Nice front page article in Dallas Morning News Business section, except for that IBM comment. TI develops way to link various chips Advance could boost leadership in DSP field
08/27/98
By Alan Goldstein / The Dallas Morning News
Texas Instruments Inc. said Wednesday that it has developed a process to integrate its flagship product, digital signal processors, and related chips on a single sliver of silicon, producing semiconductors that are smaller, faster and more power-efficient.
The Dallas-based chipmaker said the advance, which may be in production within three years, could widen its lead in the market for digital signal processors, or DSPs, which are used in digital cellular phones, modems, hard-disk drives and other electronic products.
So-called "system on a chip" technology is being pursued aggressively by much of the semiconductor industry because it offers the possibility of lower production costs and improved product performance.

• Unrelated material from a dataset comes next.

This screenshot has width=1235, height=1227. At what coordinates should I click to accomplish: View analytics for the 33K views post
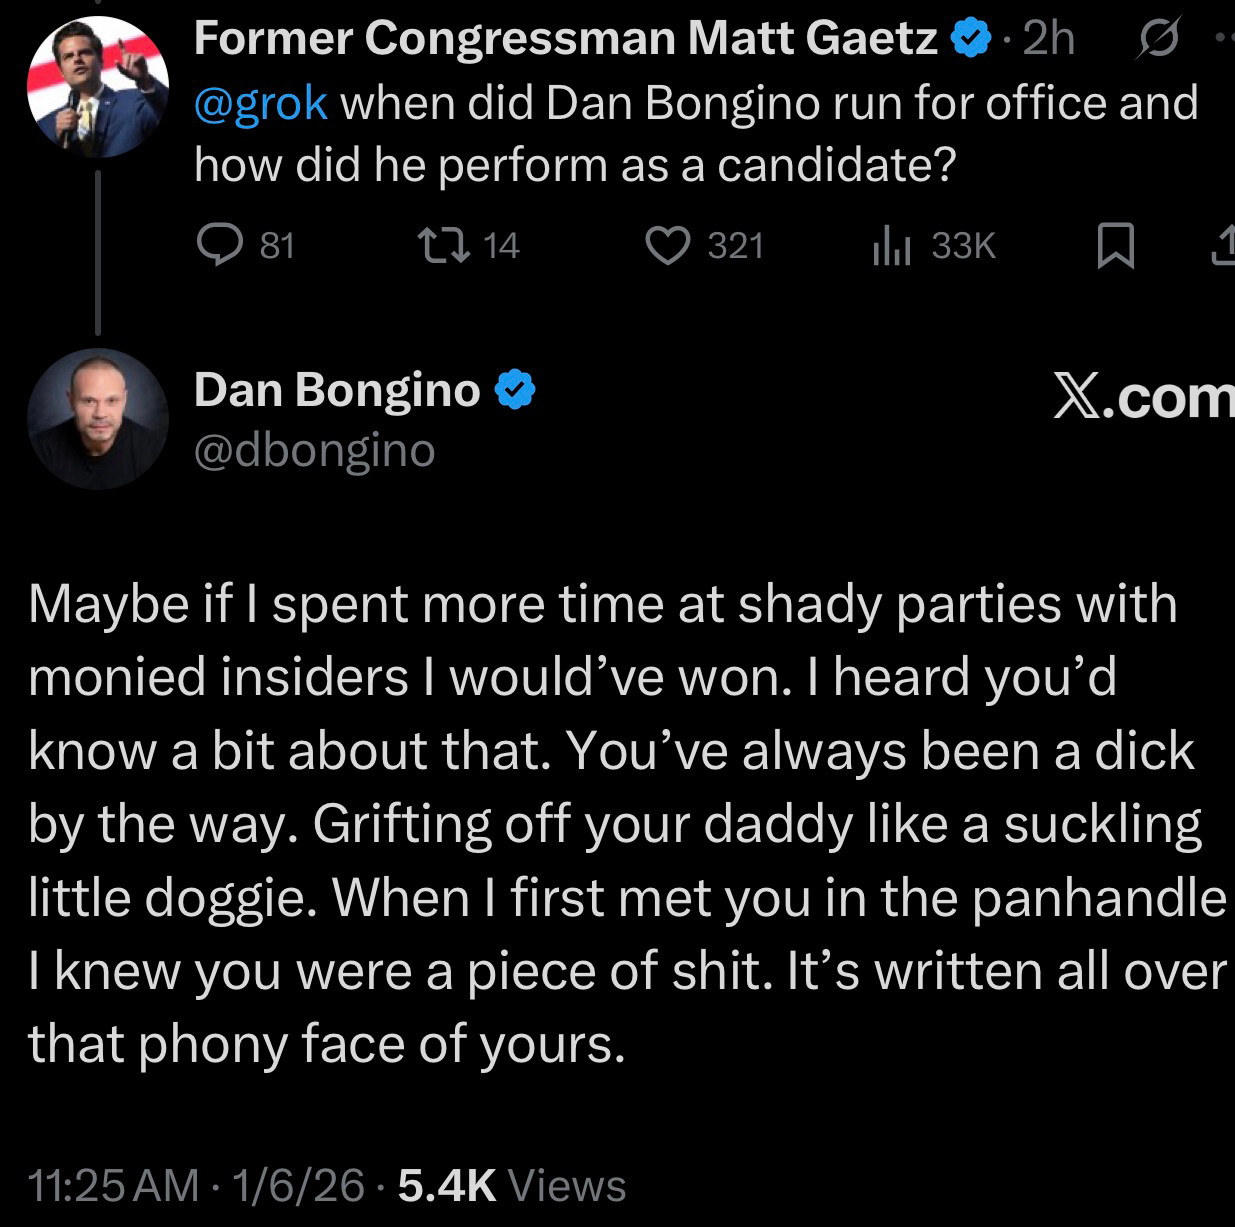point(890,245)
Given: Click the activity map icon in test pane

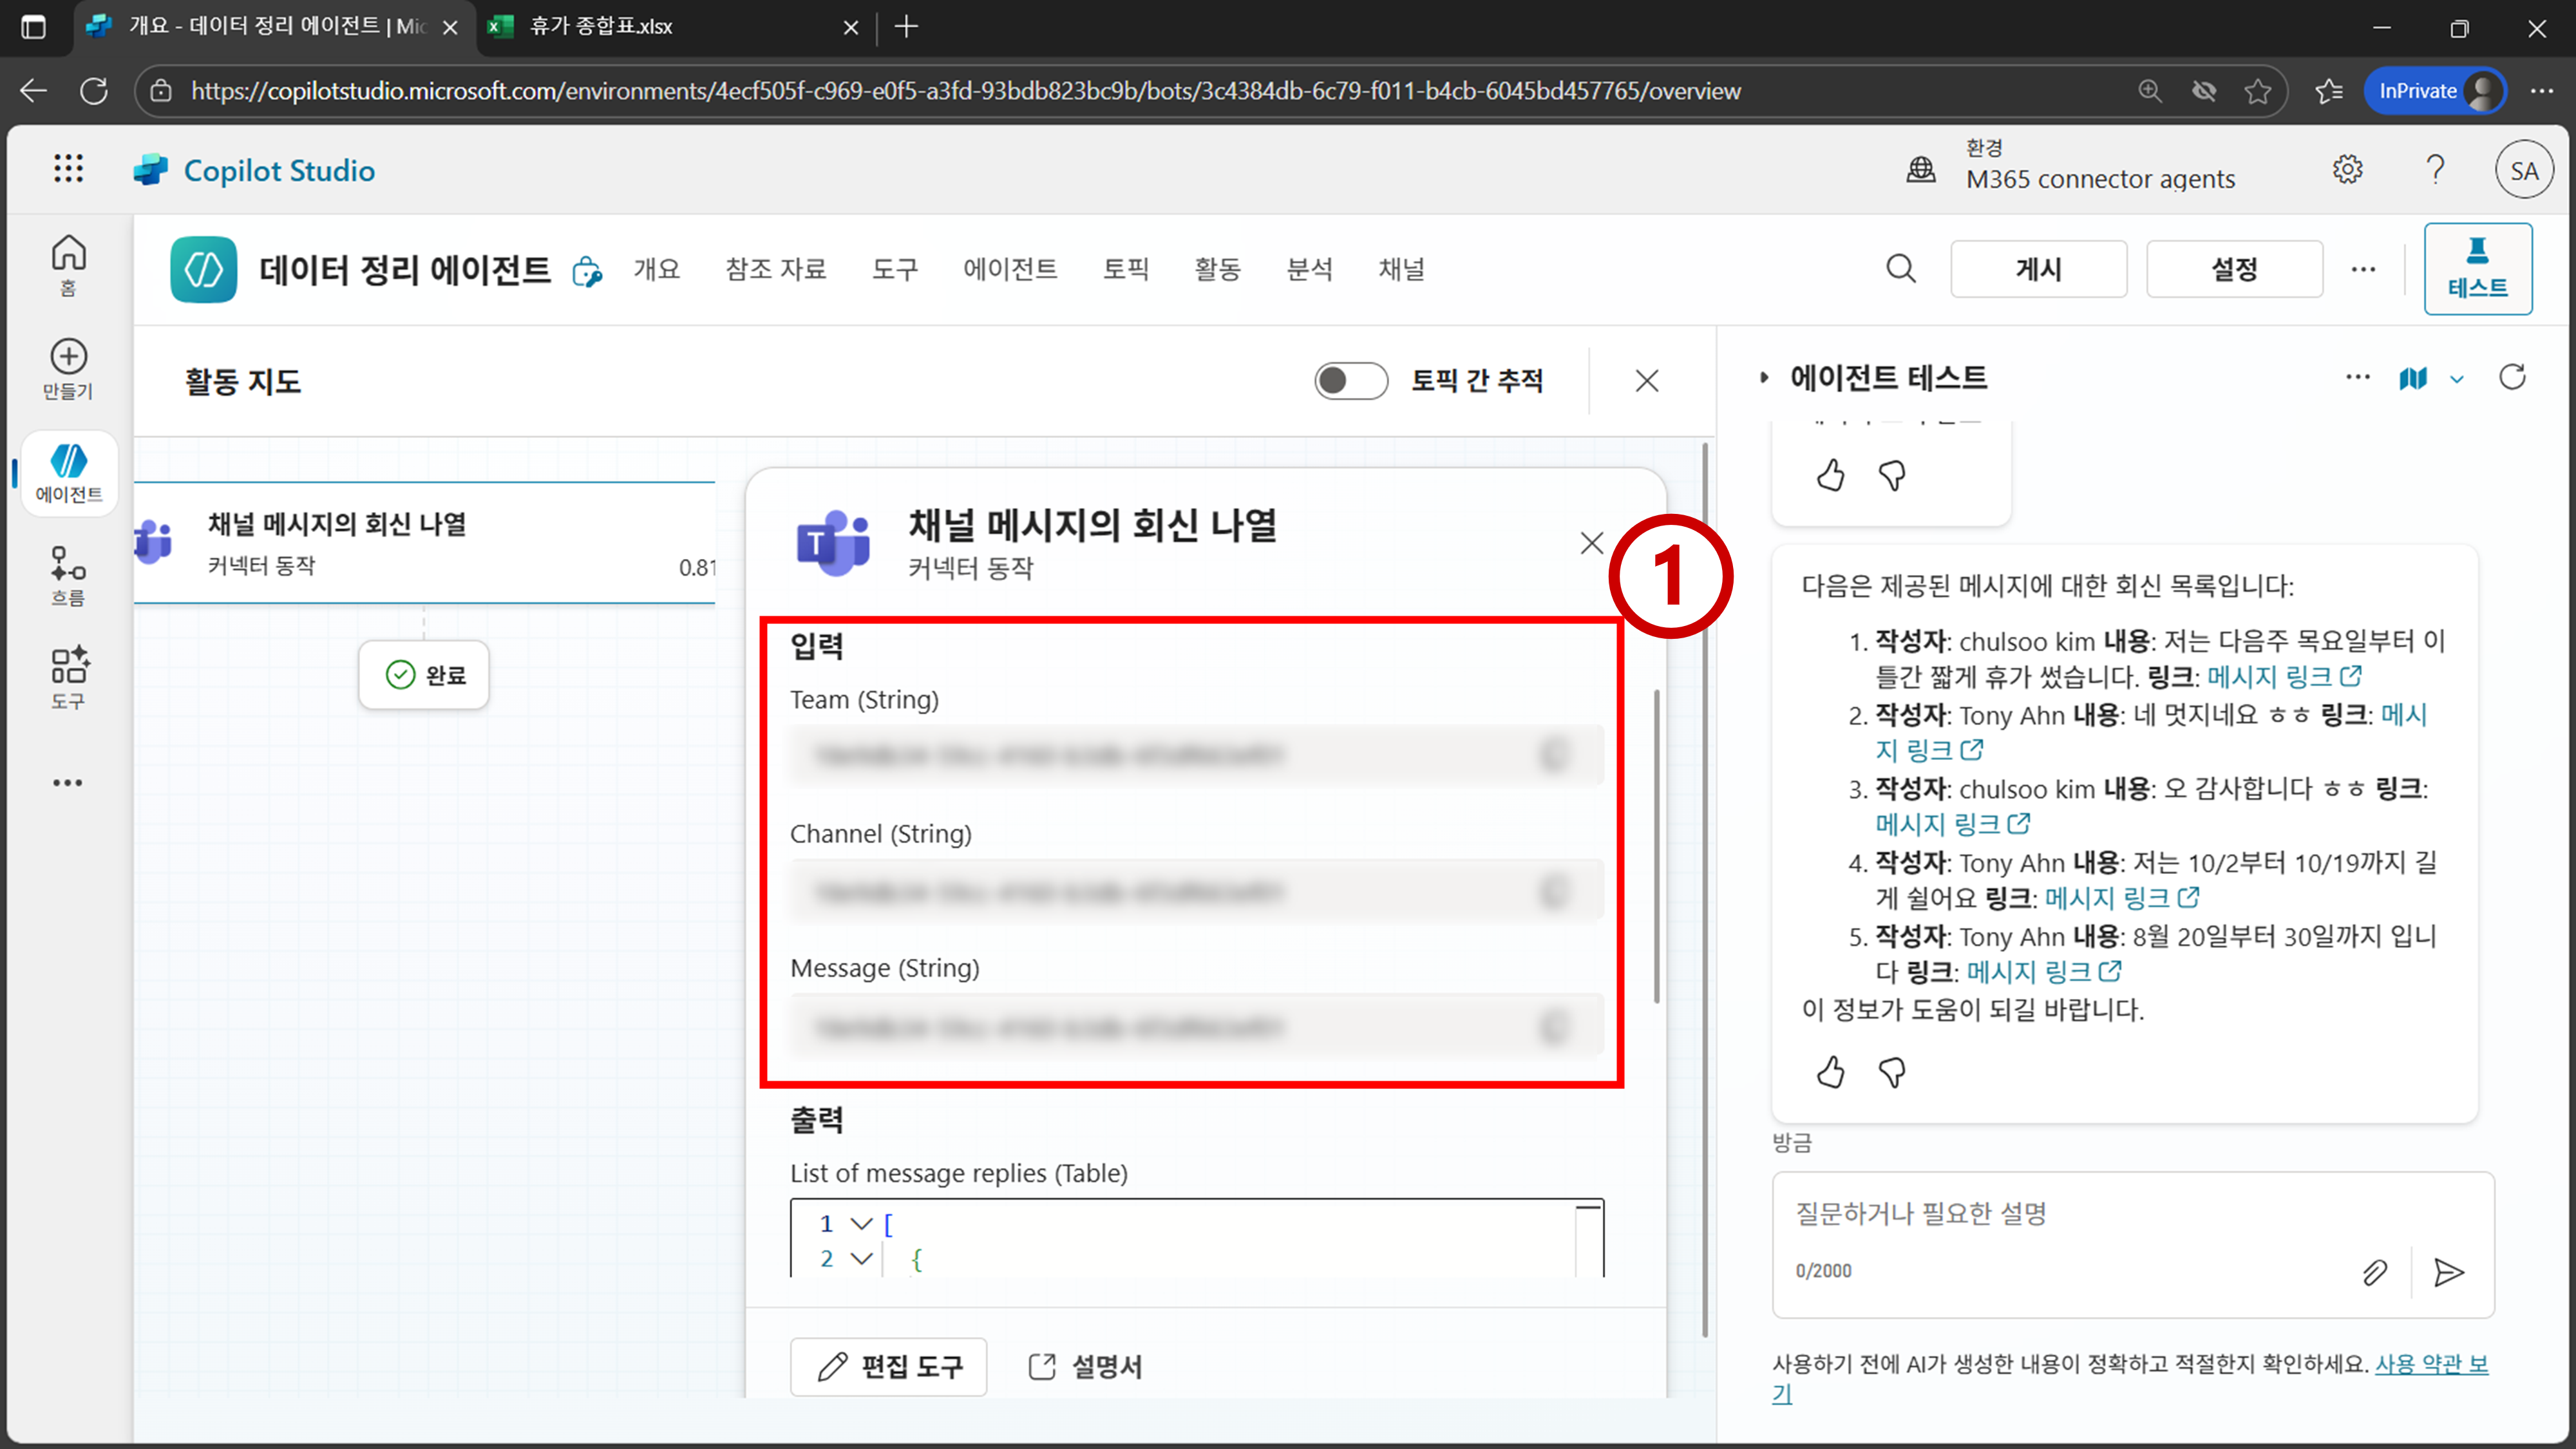Looking at the screenshot, I should pyautogui.click(x=2413, y=378).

TI's announcement comes as competition is heating up in the DSP business, one of the few segments of the semiconductor industry that is not in a slump. TI is the leader in the global DSP industry segment, with an estimated 45 percent of the market.
Recently, International Business Machines Corp., Motorola Inc. and Lucent Technologies Inc. have all stepped up efforts to challenge TI's dominance in DSPs, which manipulate sounds and images in the digital language of computers. IBM has said it wants to clone a TI digital cell-phone DSP.
"Looking forward, that won't be sufficient," said Peter Rickert, a senior member of TI's technical staff.
Instead, Mr. Rickert said, electronics manufacturers will come to expect the functions of DSPs and related mixed-signal chips to be integrated. TI also holds a leading market position in mixed-signal chips.
"Clearly, this plays to TI's strengths," said Will Strauss, president of Forward Concepts Co., a market research firm based in Tempe, Ariz.
The chip integration is possible in part because TI has found a way to use smaller transistors, Mr. Rickert said. The new technology will pack 400 million transistors on a surface the size of a fingernail, several times the number on today's most-advanced chips.
By designing smaller and denser chips, TI can get more from a standard silicon wafer. Smaller chips have an added benefit of being faster, because electrons have a shorter distance to cover. Faster chips, in turn, command higher prices and are potentially more profitable.
Some rivals downplayed TI's announcement. An IBM spokesman said the company assumes TI will have achieved certain capabilities in production technologies, including the use of copper in place of aluminum for wiring the chips. IBM is believed to be ahead of its rivals in copper-related technology, which also makes chips faster because it reduces resistance.
"They'll have to learn to walk before they can run," said William O'Leary, spokesman for IBM's chip division in East Fishkill, N.Y. "To me, this isn't news."